▸ Instructions to follow:
Print the data below word for word, leaving out the pictures.

□ □ □ □

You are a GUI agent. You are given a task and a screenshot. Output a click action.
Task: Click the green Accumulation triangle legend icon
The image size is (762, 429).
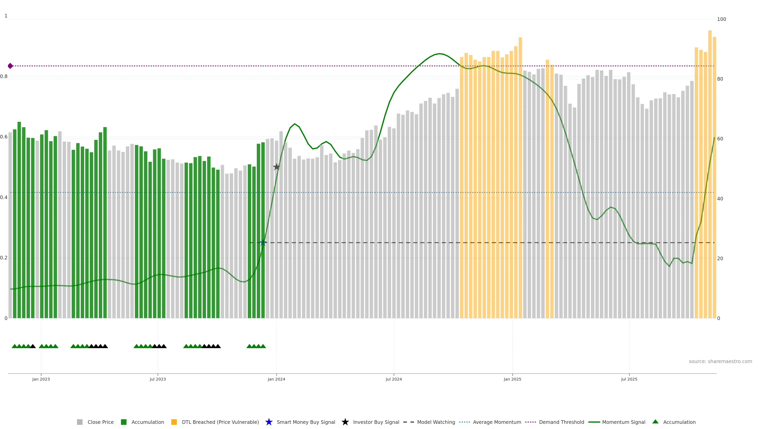(x=655, y=422)
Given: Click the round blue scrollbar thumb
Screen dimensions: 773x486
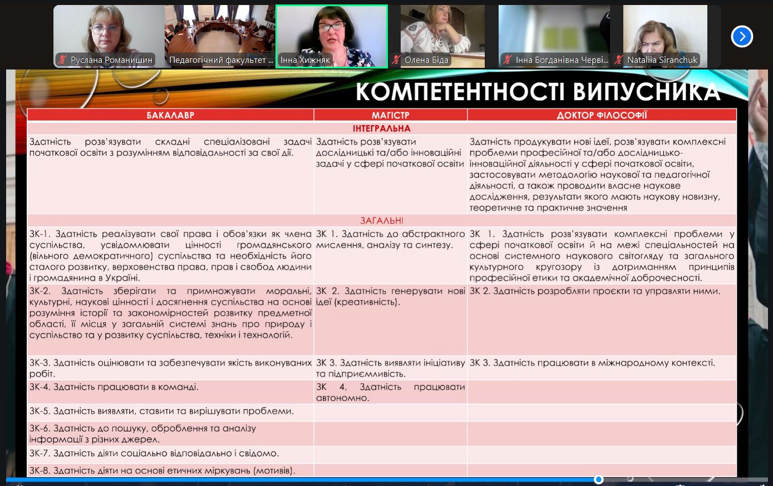Looking at the screenshot, I should (598, 479).

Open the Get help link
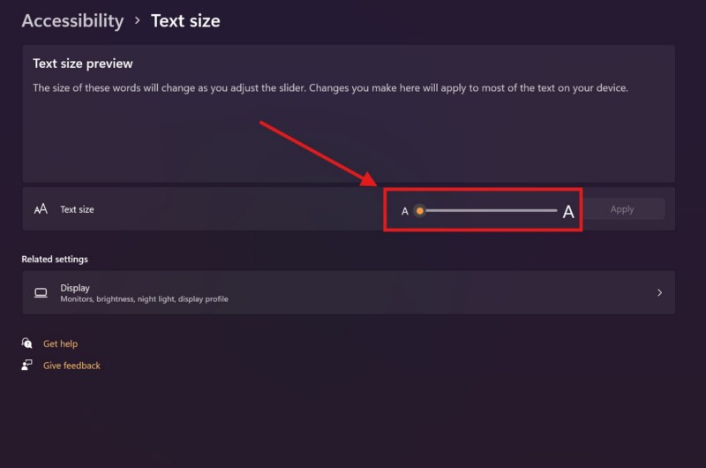60,343
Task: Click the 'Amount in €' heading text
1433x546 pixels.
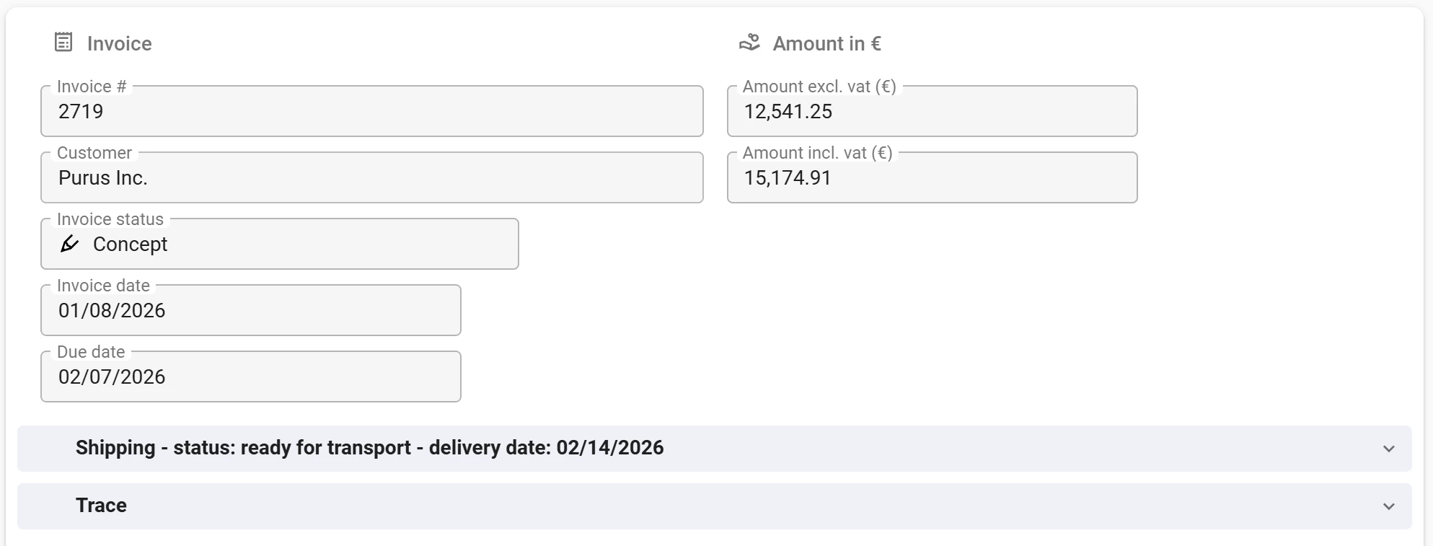Action: pos(826,43)
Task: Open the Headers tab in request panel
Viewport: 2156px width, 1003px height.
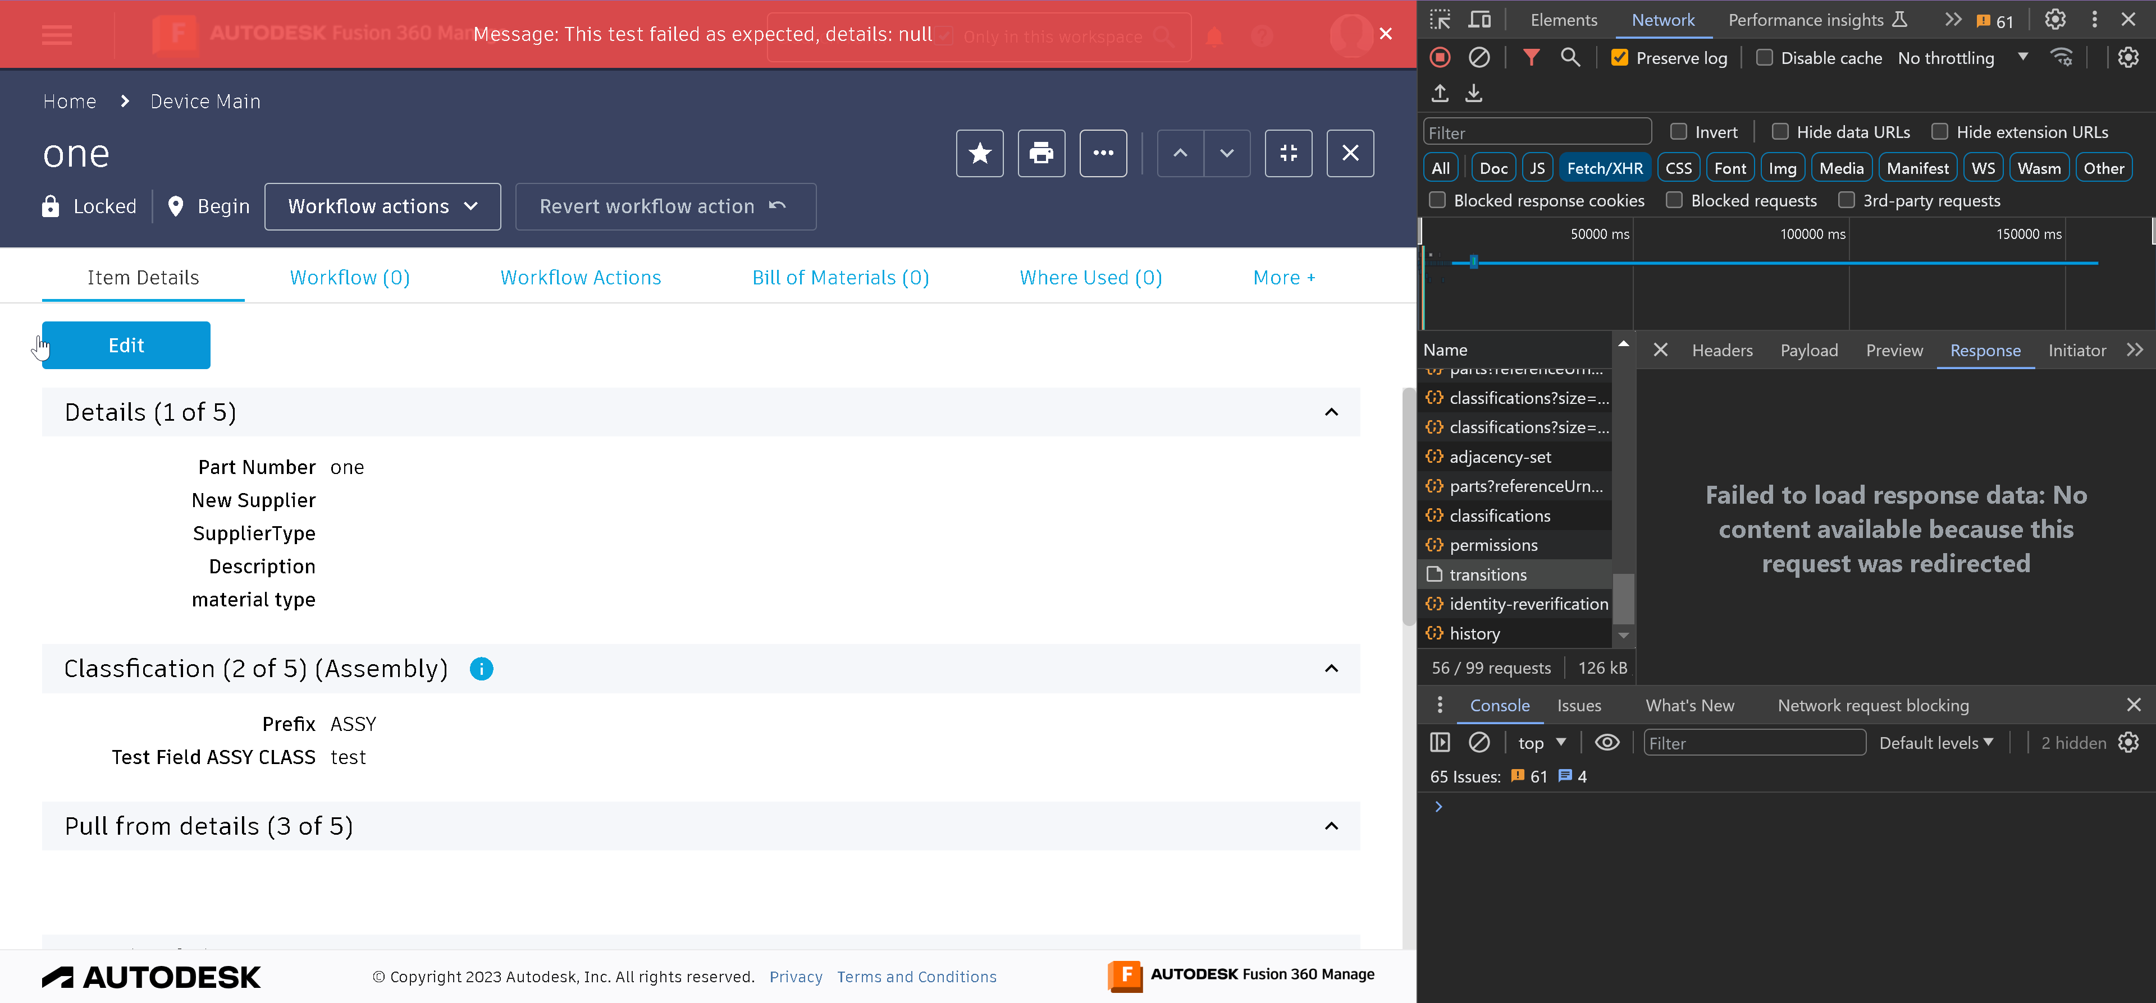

□ □ □ □

▸ Answer:
You are a GUI agent. You are given a task and a screenshot. Output a click action.
Task: Click the green Accumulation triangle legend icon
The image size is (762, 429).
(x=655, y=422)
Given: Click the round blue scrollbar thumb
Screen dimensions: 773x486
Looking at the screenshot, I should (598, 479).

Open the Get help link
60,343
Task: Click the 'Amount in €' heading text
1433x546 pixels.
Action: pos(826,43)
Task: Open the Headers tab in request panel
Viewport: 2156px width, 1003px height.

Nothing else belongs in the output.